I don’t have to wait until January to make resolutions. It’s time for a change now. I’m putting in place a new system to manage my time more effectively and increase my profitability. I’m determined to look ahead to the 2022 wedding season without dread.
Life is short. My thirties are precious. I’m adamant that I’ll defend my free time next year, and that my physical and mental well-being won’t always fall to the foot of my priority list.
The Isle of Harris, my spiritual home
Where better to reinvent myself than my spiritual home, the Isle of Harris?
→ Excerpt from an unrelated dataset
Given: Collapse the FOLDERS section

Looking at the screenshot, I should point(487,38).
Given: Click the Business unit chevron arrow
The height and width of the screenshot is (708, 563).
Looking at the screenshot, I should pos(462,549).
This place is achingly beautiful, even on a squally week in November, with howling Hebridean winds and rain hammering against the windows of our holiday cottage. The cloud base may be down over the hills and mountains, but the sea pounding on the island’s sandy west shore still has a faint turquoise hue. Here in the Bays, on the south east coast of Harris, a single track road weaves its way through a hostile landscape of rock and peat bog, past quaint cottages and tiny harbours.
Not only is the Isle of Harris a place of sublime beauty. It’s also imbued with memories from throughout my adult life.
Something fell into place on my first visit here in 2002, at the youthful age of 16. The ancient landscape and Gaelic culture spoke to me in a way that nothing else ever could. I returned to the mainland and my final year of school a changed person, forever nursing a longing for the Outer Hebrides.
So significant is this place that I chose it as the setting for my wedding in 2017. No other venue on Earth could compete with the deserted golden sands of Luskentyre. It had to be here.
I’m losing count of the number of pilgrimages I’ve made to Harris over the years. However, this one, this week, is special. I’m here with my mum. My dad is here in spirit.
Hope and possibility
In 2002, when life – my life – was full of hope and possibility, my dad surprised us by booking a self-catering holiday for the first time since the ‘80s. We left our touring caravan parked in our driveway in Perth and headed north, across the Highlands to the Isle of Skye, where we boarded the MV Hebrides, bound for Harris.
Until then, the Western Isles had been an ‘otherworldly’ place; their landforms only ever shapes on the distant horizon. Now, they are a part of me. This love of place lies at my very core.
Only a time machine could transport me back to the way I felt in the early 2000s. Life seemed to stretch out ahead of me like those distant Hebridean views. My family felt as stable as the 3-billion-year-old Lewisian gneiss under my feet. Cancer wasn’t a concern; it happened to other families.
A new chapter
My mum and I are now settling into a new chapter of our lives. We’re moving forward but we’ll never move on. The joy of a sunset on a secluded beach sits alongside our grief. Escape from the life sentence of underlying sadness is only ever temporary; sometimes as fleeting as the rainbows which enrich this island landscape in autumn.
For us, moving forward means embracing the here and now, whilst always paying homage to the past.
My ‘Before and After’ project helps me to express my deepest feelings, from my undying love for my late father, to my unshakeable connections with the landscapes we shared together.